- [What you need to do]:
Retrieve every line from the records in which the word "computer" occurs.

=== Data supplied ===

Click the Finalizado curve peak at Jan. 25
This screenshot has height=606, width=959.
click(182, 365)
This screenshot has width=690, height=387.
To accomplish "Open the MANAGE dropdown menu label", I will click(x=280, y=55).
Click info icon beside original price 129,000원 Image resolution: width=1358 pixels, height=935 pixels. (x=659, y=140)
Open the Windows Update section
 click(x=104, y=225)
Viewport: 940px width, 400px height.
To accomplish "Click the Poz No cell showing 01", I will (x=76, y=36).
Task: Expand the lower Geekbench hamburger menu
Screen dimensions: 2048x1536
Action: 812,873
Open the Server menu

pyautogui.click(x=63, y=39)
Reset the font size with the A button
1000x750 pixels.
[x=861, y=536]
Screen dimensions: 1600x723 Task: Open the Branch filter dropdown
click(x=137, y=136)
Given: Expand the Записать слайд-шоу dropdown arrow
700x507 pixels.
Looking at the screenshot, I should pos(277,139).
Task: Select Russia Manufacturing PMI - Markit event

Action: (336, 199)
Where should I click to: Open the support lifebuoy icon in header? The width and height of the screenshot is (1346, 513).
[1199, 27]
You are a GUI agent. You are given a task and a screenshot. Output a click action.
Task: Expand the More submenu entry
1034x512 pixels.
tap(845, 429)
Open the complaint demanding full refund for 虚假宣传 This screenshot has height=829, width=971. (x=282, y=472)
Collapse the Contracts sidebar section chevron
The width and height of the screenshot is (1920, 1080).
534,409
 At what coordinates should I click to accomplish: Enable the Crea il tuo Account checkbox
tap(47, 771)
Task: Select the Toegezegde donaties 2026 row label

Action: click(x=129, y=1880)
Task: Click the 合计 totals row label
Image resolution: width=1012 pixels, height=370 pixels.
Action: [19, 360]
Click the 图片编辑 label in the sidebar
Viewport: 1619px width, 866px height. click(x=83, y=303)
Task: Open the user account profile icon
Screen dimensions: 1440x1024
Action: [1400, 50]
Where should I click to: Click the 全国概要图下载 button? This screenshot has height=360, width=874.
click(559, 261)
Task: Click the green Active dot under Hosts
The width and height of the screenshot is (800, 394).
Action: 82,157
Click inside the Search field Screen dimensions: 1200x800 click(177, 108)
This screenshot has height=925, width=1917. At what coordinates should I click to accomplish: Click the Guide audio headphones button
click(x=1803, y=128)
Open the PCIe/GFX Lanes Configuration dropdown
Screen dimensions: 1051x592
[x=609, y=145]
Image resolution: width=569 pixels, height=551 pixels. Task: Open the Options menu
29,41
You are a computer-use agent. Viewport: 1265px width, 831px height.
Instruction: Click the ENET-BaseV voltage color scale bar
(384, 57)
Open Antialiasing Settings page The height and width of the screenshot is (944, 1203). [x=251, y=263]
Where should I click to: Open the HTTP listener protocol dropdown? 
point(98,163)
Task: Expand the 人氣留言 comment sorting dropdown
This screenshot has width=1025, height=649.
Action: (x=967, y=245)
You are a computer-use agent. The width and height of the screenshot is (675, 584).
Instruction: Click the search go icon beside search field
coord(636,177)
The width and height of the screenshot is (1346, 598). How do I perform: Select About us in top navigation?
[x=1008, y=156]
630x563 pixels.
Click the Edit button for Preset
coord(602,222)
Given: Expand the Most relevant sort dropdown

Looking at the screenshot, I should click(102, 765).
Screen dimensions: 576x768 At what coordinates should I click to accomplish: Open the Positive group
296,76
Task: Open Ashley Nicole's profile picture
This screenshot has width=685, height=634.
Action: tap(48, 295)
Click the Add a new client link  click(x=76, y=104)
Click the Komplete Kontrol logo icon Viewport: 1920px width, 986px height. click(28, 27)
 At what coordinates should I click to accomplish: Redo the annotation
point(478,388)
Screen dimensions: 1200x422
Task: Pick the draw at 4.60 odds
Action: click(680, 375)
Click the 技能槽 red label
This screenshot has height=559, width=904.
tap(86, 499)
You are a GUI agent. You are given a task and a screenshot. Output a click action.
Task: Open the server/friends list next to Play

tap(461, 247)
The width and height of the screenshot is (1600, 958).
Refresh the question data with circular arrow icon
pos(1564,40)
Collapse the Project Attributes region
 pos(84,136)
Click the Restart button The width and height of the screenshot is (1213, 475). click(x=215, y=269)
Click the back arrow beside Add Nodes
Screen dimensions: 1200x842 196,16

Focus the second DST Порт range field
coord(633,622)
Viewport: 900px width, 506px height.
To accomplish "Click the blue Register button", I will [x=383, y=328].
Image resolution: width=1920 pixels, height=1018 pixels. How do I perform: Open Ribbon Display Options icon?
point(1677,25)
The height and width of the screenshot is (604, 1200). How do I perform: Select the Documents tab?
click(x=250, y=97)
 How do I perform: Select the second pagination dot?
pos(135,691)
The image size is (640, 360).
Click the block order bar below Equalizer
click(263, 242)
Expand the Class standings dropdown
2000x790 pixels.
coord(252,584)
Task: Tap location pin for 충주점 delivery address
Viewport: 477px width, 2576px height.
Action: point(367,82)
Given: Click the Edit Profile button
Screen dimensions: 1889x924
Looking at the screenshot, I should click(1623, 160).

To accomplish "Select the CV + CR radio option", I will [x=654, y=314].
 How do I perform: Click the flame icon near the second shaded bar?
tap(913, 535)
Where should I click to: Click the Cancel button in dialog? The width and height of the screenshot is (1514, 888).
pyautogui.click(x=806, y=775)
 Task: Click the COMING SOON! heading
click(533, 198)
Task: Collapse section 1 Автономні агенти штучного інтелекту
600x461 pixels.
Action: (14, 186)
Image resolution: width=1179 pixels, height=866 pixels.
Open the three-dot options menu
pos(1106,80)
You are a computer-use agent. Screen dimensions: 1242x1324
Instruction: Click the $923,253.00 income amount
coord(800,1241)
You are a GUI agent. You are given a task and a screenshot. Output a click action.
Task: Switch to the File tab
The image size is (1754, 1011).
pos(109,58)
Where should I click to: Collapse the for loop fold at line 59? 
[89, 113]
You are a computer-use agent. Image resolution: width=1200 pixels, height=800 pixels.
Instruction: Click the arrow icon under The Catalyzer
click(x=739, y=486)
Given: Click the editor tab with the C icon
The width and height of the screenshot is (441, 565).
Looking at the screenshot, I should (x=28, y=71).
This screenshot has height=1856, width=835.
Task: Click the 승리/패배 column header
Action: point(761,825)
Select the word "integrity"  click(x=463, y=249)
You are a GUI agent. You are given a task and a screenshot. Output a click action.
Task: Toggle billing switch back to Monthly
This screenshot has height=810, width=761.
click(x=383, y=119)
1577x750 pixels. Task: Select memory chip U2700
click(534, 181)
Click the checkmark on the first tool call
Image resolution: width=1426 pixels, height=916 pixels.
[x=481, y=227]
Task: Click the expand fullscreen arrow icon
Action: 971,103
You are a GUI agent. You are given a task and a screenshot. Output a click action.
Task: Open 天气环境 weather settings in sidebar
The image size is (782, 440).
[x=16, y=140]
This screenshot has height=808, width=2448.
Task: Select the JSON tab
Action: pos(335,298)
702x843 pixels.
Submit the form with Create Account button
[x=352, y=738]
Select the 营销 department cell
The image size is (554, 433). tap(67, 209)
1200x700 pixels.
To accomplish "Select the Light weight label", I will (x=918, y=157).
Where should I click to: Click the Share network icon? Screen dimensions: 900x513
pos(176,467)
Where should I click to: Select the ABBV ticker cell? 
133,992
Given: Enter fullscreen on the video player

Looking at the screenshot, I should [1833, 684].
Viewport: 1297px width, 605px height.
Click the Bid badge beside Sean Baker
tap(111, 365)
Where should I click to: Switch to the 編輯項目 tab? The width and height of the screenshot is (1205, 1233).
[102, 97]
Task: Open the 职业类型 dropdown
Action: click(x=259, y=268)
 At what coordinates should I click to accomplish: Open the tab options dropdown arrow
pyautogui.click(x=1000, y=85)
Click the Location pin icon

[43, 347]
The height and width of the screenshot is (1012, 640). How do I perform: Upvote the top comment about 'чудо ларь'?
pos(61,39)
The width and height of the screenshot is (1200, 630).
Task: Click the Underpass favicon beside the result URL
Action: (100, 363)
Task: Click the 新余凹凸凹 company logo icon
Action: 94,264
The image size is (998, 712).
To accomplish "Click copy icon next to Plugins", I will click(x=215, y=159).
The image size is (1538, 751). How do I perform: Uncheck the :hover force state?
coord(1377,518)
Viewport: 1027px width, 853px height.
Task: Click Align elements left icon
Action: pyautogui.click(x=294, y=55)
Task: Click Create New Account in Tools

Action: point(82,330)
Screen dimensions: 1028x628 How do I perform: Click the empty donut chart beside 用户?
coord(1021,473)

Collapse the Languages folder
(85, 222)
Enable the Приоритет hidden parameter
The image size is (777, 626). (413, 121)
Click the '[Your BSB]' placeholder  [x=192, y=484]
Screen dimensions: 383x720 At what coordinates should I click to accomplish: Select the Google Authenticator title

===

- [Reply to the task]:
You are a computer-use agent. Viewport: 1265px width, 831px height.
You are a computer-use agent. The width and height of the screenshot is (675, 584).
You are a computer-use agent. Screen dimensions: 1242x1324
You are a computer-use agent. Image resolution: width=1200 pixels, height=800 pixels.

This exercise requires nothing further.